### SOURCE PASSAGE:
⟨
My father’s generation lived through the Great Depression and served in World War II. That generation became the most Democratic in history because of their connection with FDR and the New Deal. They were also unabashed fans of government because of the New Deal and what they achieved in 4 years during WWII. Every assault on Medicare and Social Security was met by the outrage of that generation in particular. And now they’re almost gone. And with their passing we lose not the greatest generation, that hyperbole is silly, but we do lose the generation with the greatest connection to what good government can achieve with concerted effort.
Side note – when I hear about the “greatest generation” I am reminded of the Larry Miller joke “My parents came to this country speaking no English, they worked three jobs, went to school and learned English, and took care of a family. When I go to the dry cleaners and the post office in the same day I’m exhausted.”
I’ve been thinking about this lately and then I re-read a Josh Marshall piece from last July that explores along the same lines. It’s not just about trust in government, and the reasons for protections and the big social safety net programs of the New Deal and The Great Society (we already saw the disastrous financial reforms in the 90s that rolled back the New Deal protections the really smart people thought we didn’t need anymore). It’s also the horrors of autocracy, the witnesses to the holocaust, the extremes that countries can be so blithely led to by charismatic maniacs.
As John says, the horror of autocracy is diminishing as the living memory of World War II drifts into oblivion. But it’s not just autocracy. It’s the world of cycles of killing, ‘high fear’ rather than ‘high trust’ patterns of international relations and domestic accord that we take for granted as the natural order of things but most definitely are not.
⟩
Return the stretch of the essay on the World War II generation from "My father’s generation" to "with concerted effort.", copied word for word.

### DATA EXTRACT:
⟨
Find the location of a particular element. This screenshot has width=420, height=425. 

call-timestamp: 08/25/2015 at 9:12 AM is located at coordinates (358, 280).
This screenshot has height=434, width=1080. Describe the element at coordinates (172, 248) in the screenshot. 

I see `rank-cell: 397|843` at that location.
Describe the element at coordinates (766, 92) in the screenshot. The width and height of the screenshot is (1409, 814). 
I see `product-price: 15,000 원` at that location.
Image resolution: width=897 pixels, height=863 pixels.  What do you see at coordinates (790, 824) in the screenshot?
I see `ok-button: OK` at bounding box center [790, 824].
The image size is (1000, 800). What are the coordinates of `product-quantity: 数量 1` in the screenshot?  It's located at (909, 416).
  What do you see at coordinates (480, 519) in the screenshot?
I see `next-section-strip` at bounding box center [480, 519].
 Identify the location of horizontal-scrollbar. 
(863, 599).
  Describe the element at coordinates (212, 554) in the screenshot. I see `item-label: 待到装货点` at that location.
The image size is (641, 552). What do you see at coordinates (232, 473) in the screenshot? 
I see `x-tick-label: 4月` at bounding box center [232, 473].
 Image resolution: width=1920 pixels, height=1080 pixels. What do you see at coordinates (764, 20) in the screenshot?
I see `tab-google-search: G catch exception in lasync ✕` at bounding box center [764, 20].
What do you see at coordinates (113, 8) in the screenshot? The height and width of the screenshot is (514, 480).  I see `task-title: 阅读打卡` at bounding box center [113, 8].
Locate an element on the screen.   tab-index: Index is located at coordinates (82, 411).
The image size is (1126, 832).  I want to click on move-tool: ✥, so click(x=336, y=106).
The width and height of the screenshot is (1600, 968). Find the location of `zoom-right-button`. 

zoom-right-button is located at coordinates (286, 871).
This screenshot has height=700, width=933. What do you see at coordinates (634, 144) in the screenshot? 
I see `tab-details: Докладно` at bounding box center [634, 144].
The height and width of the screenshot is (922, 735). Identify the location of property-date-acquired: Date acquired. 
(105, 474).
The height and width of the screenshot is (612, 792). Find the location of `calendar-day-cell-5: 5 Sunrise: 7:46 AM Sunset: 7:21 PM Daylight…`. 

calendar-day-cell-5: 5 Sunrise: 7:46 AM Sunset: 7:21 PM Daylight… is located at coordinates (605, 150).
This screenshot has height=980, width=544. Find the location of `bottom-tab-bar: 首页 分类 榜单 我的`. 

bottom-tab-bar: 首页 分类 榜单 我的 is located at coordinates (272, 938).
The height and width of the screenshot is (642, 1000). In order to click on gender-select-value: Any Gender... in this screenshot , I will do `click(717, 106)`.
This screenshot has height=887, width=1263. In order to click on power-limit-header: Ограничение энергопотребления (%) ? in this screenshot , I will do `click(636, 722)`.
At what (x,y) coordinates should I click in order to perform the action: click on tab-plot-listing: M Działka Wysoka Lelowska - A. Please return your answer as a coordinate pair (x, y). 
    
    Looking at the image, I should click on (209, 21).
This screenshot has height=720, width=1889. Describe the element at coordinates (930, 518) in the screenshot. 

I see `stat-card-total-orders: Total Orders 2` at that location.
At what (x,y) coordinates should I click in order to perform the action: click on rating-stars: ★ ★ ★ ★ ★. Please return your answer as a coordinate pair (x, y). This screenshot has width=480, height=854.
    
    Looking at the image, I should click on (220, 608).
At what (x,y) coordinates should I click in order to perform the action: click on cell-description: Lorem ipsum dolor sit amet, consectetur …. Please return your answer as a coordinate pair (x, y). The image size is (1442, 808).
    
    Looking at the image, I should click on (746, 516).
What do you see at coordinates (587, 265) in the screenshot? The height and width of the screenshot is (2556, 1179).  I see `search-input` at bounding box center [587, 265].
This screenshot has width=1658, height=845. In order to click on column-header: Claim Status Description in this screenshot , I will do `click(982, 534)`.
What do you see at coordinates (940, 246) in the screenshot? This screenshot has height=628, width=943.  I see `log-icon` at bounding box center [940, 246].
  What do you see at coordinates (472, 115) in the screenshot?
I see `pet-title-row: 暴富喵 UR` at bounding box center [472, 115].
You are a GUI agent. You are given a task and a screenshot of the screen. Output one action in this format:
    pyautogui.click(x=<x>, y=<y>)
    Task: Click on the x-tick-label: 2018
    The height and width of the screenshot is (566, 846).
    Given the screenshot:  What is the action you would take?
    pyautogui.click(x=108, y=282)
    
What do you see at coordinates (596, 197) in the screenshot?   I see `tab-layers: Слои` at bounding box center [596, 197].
⟩
### RESULT OF THIS EXERCISE:
My father’s generation lived through the Great Depression and served in World War II. That generation became the most Democratic in history because of their connection with FDR and the New Deal. They were also unabashed fans of government because of the New Deal and what they achieved in 4 years during WWII. Every assault on Medicare and Social Security was met by the outrage of that generation in particular. And now they’re almost gone. And with their passing we lose not the greatest generation, that hyperbole is silly, but we do lose the generation with the greatest connection to what good government can achieve with concerted effort.